Feb 18 2011
Cadillac Ventures Inc. (TSX VENTURE:CDC) has announced that it has entered into an agreement with Urion Mining International B.V., an indirect wholly-owned subsidiary of Trafigura Beheer B.V., whereby Cadillac will acquire an initial 30% indirect interest in an approximately 51,000 hectare mineral property located 100km north of Lima, the capital city of Peru, and sometimes referred to as the 'Lima Norte property'.
Lima Norte Property
The Lima Norte property is located on the Pacific coast of Peru, geologically it is situated in the volcano-sedimentary Casma Group along the Cretaceous Coastal Basin. The Casma Group hosts several VHMS (Volcanic Hosted Massive Sulphide) deposits and mines in the coastal area of Central Peru, including Perubar, Tambo Grande, Colquisiri, Cerro Lindo and Eliana.
The Property has been flown with airborne Mag and EM by Urion, and a ground prospecting program over copper bearing volcanic outcrop on the Property has been completed. Several airborne anomalies have been identified and high priority drill targets located. These will be the subject of the first program.
The Agreement
In consideration for the Interest, Cadillac will pay CDN$310,000 to Urion, to be satisfied by the issuance of common shares of Cadillac based on the 10-day average closing price of Cadillac's common shares on the TSX Venture Exchange two business days prior to the closing date. In addition, Cadillac will be responsible for the annual payments due in respect of the Property, and will pay to Urion US$127,000 on closing, representing the reimbursement for the first annual payment, payable either in cash or in shares of Cadillac (at Cadillac's option).

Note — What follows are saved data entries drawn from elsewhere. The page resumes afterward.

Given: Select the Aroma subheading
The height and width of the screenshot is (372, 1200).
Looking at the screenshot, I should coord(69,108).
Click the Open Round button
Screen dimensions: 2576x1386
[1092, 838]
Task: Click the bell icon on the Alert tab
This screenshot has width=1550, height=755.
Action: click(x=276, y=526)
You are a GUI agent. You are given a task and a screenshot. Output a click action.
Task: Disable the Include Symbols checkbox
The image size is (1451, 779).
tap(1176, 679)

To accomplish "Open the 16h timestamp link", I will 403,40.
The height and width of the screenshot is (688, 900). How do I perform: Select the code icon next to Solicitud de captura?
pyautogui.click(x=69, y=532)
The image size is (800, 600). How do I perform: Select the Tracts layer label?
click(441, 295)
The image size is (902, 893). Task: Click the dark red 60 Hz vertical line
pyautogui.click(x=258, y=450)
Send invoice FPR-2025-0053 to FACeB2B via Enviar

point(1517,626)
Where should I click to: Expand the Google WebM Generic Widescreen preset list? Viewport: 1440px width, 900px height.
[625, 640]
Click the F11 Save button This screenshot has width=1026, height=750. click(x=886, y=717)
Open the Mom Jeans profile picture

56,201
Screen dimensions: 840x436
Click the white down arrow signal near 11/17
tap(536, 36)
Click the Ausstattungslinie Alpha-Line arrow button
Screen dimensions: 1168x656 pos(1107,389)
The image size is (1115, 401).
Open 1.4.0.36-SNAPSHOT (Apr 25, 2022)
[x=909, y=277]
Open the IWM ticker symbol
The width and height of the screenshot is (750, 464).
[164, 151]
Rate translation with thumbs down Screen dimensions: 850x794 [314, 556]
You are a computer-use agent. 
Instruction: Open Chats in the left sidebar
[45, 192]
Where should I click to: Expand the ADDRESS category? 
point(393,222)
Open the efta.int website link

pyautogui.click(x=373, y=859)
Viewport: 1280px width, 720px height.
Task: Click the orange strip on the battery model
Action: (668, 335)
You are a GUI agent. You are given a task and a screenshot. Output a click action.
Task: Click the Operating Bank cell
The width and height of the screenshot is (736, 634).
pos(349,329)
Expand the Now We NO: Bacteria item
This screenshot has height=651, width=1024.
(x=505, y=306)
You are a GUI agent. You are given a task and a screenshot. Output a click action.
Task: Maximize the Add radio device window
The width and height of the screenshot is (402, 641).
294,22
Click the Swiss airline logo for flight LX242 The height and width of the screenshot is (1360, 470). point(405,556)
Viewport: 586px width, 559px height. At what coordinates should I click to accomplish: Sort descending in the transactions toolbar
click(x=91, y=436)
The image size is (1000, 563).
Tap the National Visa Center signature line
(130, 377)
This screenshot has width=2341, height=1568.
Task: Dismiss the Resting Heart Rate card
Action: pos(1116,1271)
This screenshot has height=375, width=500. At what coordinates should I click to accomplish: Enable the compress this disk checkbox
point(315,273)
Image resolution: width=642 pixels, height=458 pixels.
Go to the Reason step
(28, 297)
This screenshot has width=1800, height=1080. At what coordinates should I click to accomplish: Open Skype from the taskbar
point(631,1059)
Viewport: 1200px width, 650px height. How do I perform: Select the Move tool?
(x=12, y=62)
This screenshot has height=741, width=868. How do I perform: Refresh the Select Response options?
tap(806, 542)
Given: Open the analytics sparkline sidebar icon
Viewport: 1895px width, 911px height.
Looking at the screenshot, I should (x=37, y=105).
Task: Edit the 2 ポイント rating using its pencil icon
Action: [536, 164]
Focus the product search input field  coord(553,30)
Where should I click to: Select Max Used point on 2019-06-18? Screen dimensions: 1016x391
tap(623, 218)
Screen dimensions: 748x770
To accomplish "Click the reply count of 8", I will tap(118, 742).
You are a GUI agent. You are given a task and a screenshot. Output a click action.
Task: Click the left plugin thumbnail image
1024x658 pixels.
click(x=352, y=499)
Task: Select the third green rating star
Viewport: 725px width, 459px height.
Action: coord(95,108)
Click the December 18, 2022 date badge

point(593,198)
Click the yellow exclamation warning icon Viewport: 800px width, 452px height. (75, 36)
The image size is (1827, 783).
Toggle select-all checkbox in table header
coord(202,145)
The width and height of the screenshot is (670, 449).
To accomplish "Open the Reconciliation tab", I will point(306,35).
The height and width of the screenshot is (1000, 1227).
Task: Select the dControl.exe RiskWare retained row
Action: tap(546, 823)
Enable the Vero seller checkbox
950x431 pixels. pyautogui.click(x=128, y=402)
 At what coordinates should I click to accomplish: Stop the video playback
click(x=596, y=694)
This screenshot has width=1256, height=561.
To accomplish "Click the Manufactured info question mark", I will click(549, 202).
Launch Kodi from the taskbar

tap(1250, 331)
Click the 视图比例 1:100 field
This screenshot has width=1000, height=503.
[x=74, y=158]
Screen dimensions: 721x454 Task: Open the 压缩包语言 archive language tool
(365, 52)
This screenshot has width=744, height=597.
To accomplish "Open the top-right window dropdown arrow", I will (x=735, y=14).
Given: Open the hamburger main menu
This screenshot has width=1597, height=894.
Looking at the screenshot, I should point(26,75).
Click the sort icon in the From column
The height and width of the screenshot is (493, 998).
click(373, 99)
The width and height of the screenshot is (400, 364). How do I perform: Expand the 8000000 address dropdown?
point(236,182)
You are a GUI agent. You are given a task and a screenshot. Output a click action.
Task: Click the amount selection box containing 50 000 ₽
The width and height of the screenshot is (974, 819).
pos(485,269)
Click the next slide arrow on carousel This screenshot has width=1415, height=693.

Cadillac will have the option to acquire up to an additional 50% indirect interest in the Property by funding expenditures on the Property of at least CDN$2,250,000 over a three-year period. Upon acquisition of the Interest, Cadillac will be appointed as manager of the Property with overall management responsibility for operations on the Property.
Closing is conditional upon satisfaction of customary closing conditions and deliveries, including receipt of applicable regulatory approvals (including acceptance of the TSX Venture Exchange).
Pursuant to Multilateral Instrument 61-101 – Protection of Minority Security Holders in Special Transactions ("MI 61-101"), the transaction constitutes a "related party transaction", as Urion is a control person of the Company. The Company is exempt from obtaining both a formal valuation and minority shareholder approval in connection with the transaction because neither the fair market value of assets acquired from Urion, nor the consideration for such assets, exceeds 25% of the Company's market capitalization as calculated in accordance with MI 61-101.
The Company and Urion intend to complete this transaction in a timely manner. Accordingly, the transaction may close less than 21 days after the date of this press release.